Continue the reply to Evelyn about her husband's heart valve surgery, picking up after its final sentence.

### Extract provided:
--------------------------------------------------

Hi Evelyn
Hi Evelyn
Hi Evelyn and welcome to this wonderful site. Like you, I am the spouse of a heart valve patient. By the way, is your husband's surgery this Wednesday the 20th, or the following Wednesday, the 27th?
My husband is 71 years old and has had an aortic and mitral valve replacement, both mechanical, a repair on the mitral valve, 2 lung surgeries and many other less complicated surgeries. He's also been through some very nasty and difficult medical things, not even related to heart surgery, the latest one being a problematic gallbladder surgery in May of this year.
I can relate to how you're feeling right now. You can feel very much alone. The only way to approach it is to realize that your husband needs you desperately right now. He needs your strength, he needs your calmness, he needs your belief in him. This is going to be the biggest day in his life, almost like being born again in a way. He'll be helpless, maybe for the first time in his life and will be feeling many different emotions which he has to deal with. He'll need you to get him through. You will become his cheer leader.
The mortality rates for this surgery, in a good hospital and in the hands of a good surgeon are around 2 percent or minus . That means at least 98 percent to the good. So the odds are overwhelmingly in his favor. Lumped in that percentage, are some very, very sick people, and some who are older than your husband, and many who aren't in as general good health as he is. The fact that he never smoked is a very favorable thing. He's young and strong. He just has a bad body part. So "out with the bad thing", and in with a new shiny part. Then with a little healing time, he'll be better than he has been for probably many years.

--------------------------------------------------

### Given entries:
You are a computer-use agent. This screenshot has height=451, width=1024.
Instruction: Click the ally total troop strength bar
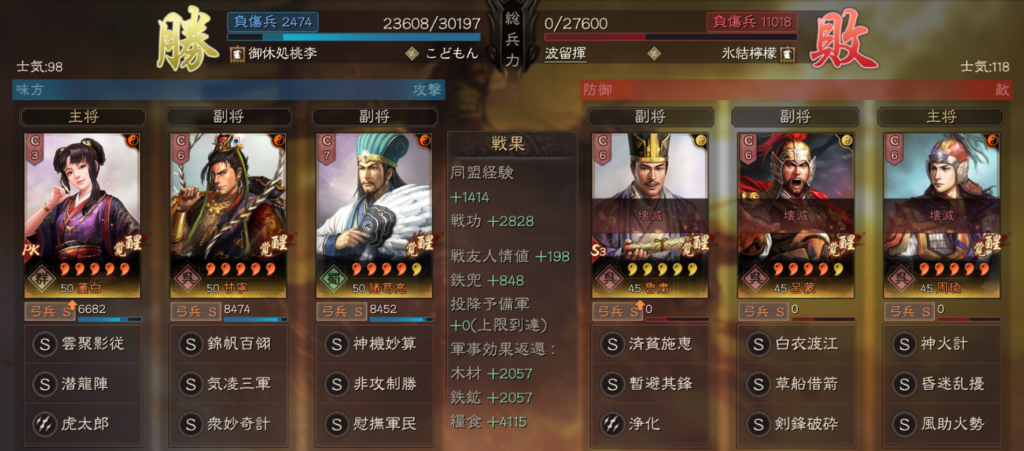pos(354,37)
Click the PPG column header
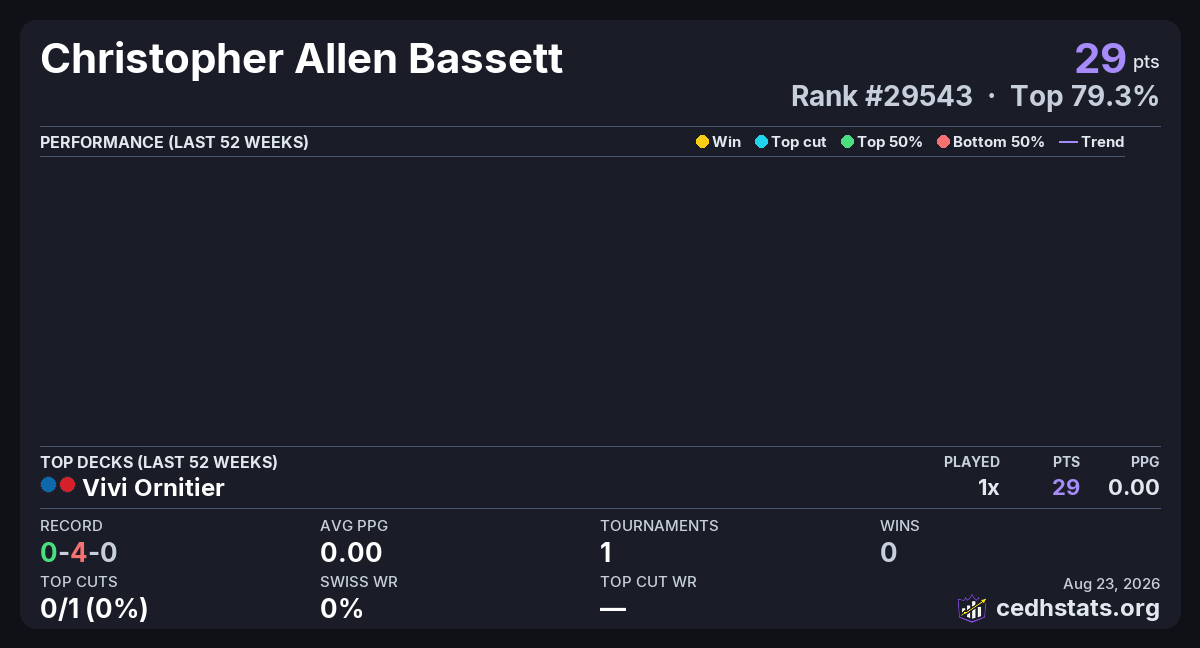 [x=1145, y=462]
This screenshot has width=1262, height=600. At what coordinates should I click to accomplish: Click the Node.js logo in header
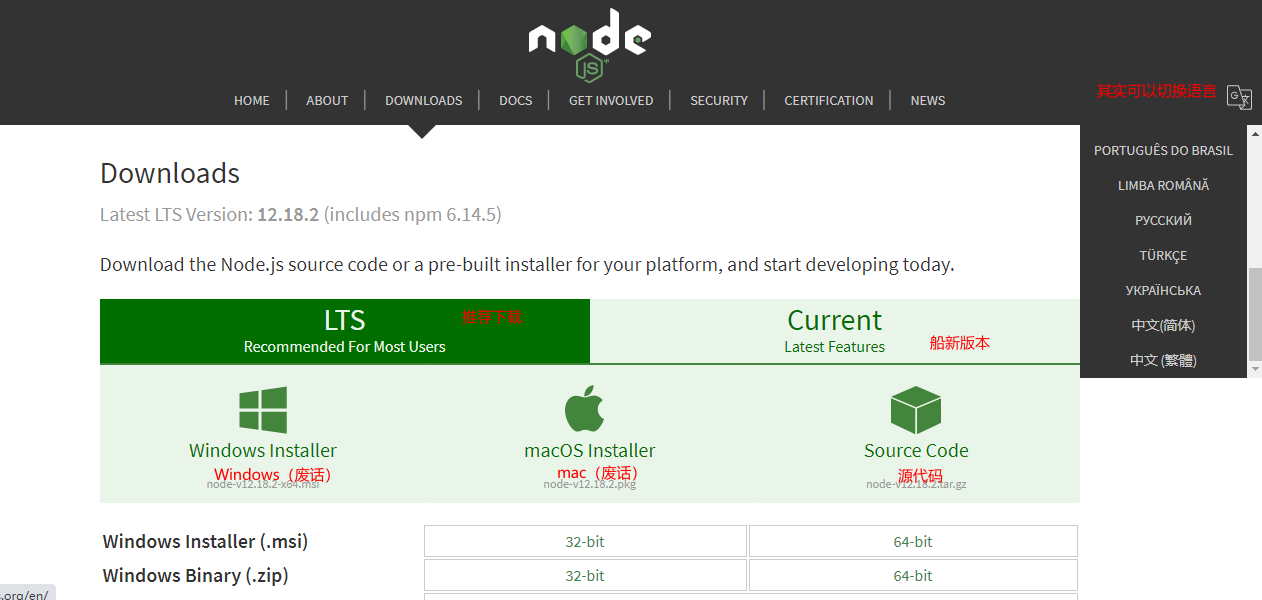[x=590, y=43]
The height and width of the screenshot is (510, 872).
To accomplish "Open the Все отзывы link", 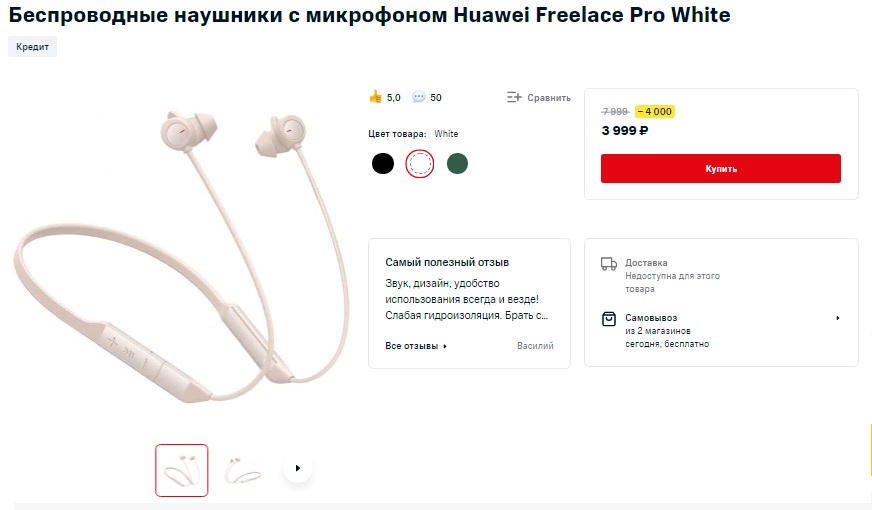I will (412, 345).
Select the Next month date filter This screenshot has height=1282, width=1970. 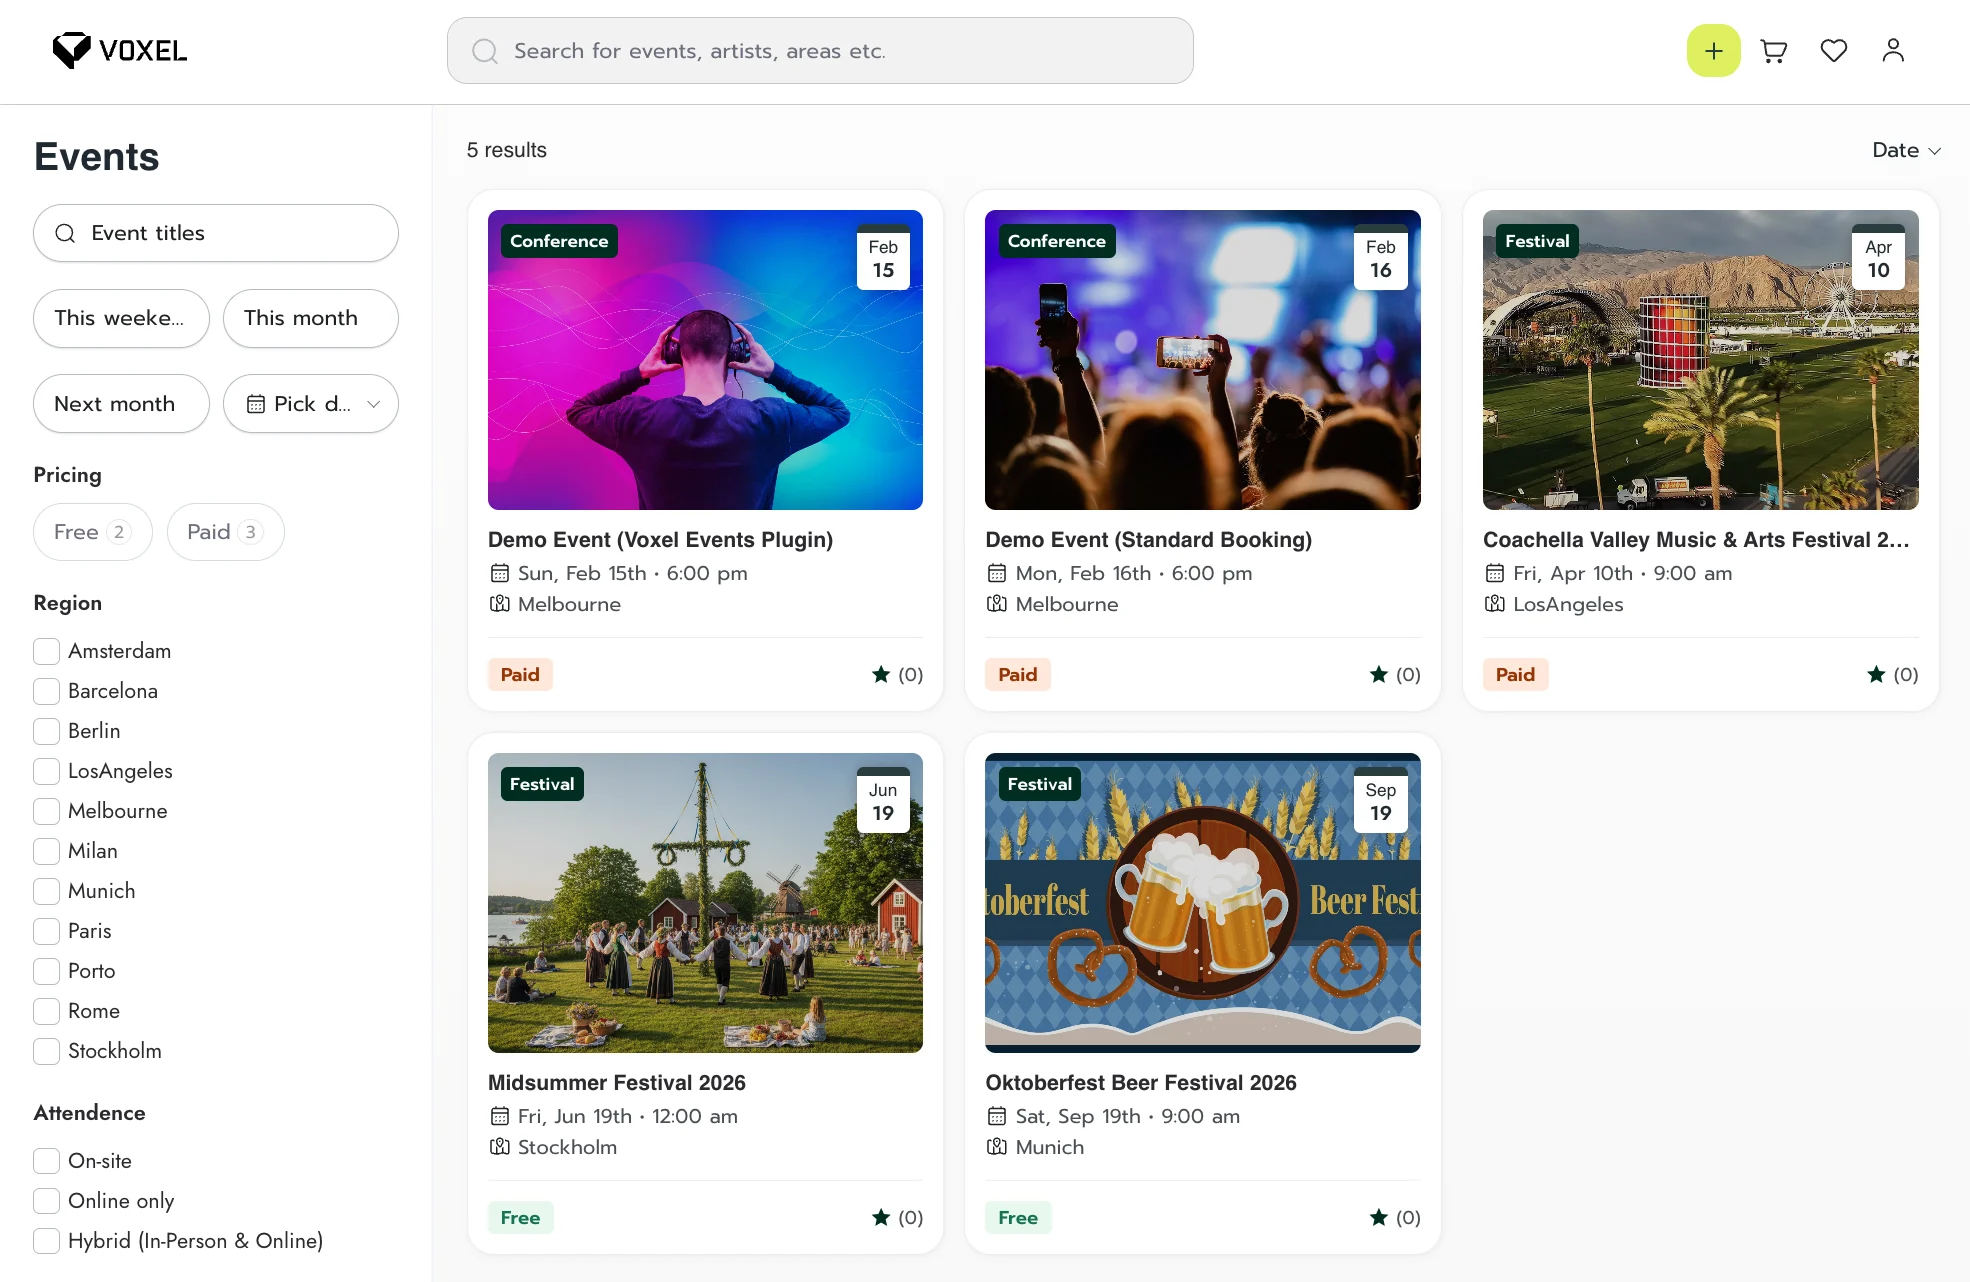[121, 404]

--------------------------------------------------

### Result below:
The surgeons who do this are a dedicated group of doctors. They have superior training, are thorough and very exacting. They do it every day in some form or another and know their way around your heart like the back of their hand. They will pull together an excellent team for the operating room and your husband will have the very best of care in the OR, on the heart surgery floor, and in the ICU just after surgery. You'll be amazed in the science of it all. They'll be tons of equipment, ringing, buzzing and whirring around your husband, all to keep him safe while he recovers those first few days. You'll be very surprised when they get him up for the first time. You'll think it's too soon, but the human body is very strong, and resilient. When he first comes home with you, he'll be very weak, but gradually he'll start to gain strength and will be able to do more and more.
So you'll both be fine through all of this. It's a tough time, but the result will be very good. It's OK to be scared right now, but don't let your fear transfer over to your husband. Put on your best smile, your nicest looking clothes, your cheeriest attitude, especially when he's in the hospital. Look for the humorous things that happen in the hospital and laugh together about them.
I'll be thinking about you as you wait for your husband to come out of surgery.